Bug: nma.pdbs with fit=FALSE doesn't return rmsip.map, and others

Lars Skjærven

Exactly. I have switched off RMSIP calculation unless you fit prior to normal mode calculations. since rmsip compares the directionality of the mode vectors, they wont make much sense if the structures are not aligned first. Right? Of course you can claim that the user might have aligned them manually, so perhaps issuing a warning would be better?

The nma object holds both the eigenvectors (nma$U) and the mode vectors nma$modes. The $U are the raw unmodified eigenvectors. If mass=TRUE, they will be in mass-weighted coordinates. $modes on the other hand are converted to unweighted cartesian coordinates. They are also scaled by the thermal fluctuations (unless temp=NULL). Note that $U = $modes when temp=NULL and mass=FALSE. (see a more thorough explanation here).

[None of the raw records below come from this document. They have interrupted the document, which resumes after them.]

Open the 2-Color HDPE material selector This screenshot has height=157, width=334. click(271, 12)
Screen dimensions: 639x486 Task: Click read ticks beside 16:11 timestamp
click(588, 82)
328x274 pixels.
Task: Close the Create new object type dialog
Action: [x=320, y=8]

In nma.pdbs, we use the $U since we want to compare the raw (orthogonal) vectors. Moreover, modes.array holds only the top 20 non-trivial modes, while nma$U holds all modes, i.e. also the first six trivial modes. Thus, you should compare in the following way:

> head(all.modes$modes.array[,1,1])
[1] -0.06126235  0.10521696 -0.05430943 -0.04789024  0.06667126 -0.03675411
> head(all.modes$full.nma[[1]]$U[,7])
[1] -0.06126235  0.10521696 -0.05430943 -0.04789024  0.06667126 -0.03675411
> identical(all.modes$modes.array[,1,1], all.modes$full.nma[[1]]$U[,7])
[1] TRUE

I see that this can be confusing, but I think we should return also the trivial modes in the full nma object. While for nma.pdbs I think limiting the size of modes.array is important.

Hmm.. but perhaps we should return $modes.array also if full=FALSE - so that full only relates to the nma objects ?

The differences in the dimensions of the matrices relates to reducing the size of the output. i.e. only the first 20 (non-trivial) modes are returned in $modes.array. This is hard coded at the moment...

> dim(all.modes$full.nma[[1]]$U)
[1] 288 288
> dim(all.modes$modes.array[,,1])
[1] 288  20

2013-10-09T09:30:36+00:00

Xinqiu Yao reporter

Thanks for the long reply, Lars! You are right. To compare modes we should first fit all the structures. In most time, we analyze a group of PDB structures pre-fitted using the core positions (like in doing PCA). Maybe it is better to have a warning message but still calculate rmsip.map if fit=FALSE instead of returning NULL, isn't it?

I understand that only top 20 non-trivial modes are printed in modes.array to reduce output size. The variable name, however, is kind of misleading (it is easy to be regarded as an array of nma$modes, right?) Maybe consider changing the name to e.g. U.array (too straightforward?).

2013-10-09T15:59:49+00:00

Lars Skjærven

assigned issue to

Lars Skjærven
edited description

2013-10-10T08:02:27+00:00

Lars Skjærven

More intuitive names for output of nma.pdbs sounds reasonable. I'd like some input on what you think:

$fluctuations
$rmsip.map ==> $rmsip
$modes.array ==> $U.array
$full.nma

what is $U and $L anyway?

2013-10-16T13:15:03+00:00

Xinqiu Yao reporter

Thanks! I thought $U and $L are eigenvector and eigenvalue, right?

2013-10-16T13:59:13+00:00

Lars Skjærven

yes, but I never caught that abbreviation.. U stands for

2013-10-16T14:02:06+00:00

Barry Grant

The $U and $L notation come from a great old book by W.J. Karzanowski on multivariate analysis that I got back in my first year of graduate school. So they are because of the way I first coded this and for sentimental reasons.

I like the $fluctuations and $rmsip names. Are you suggesting that $U is ambiguous - surely everybody has read the Karzanowski book ;-)

Possible confusion here comes from $modes.array ==> $U.array, as this object contains only the top 20 non-trivial modes. Is there a name that will convey this trimmed down content?

Whats in $full.nma again?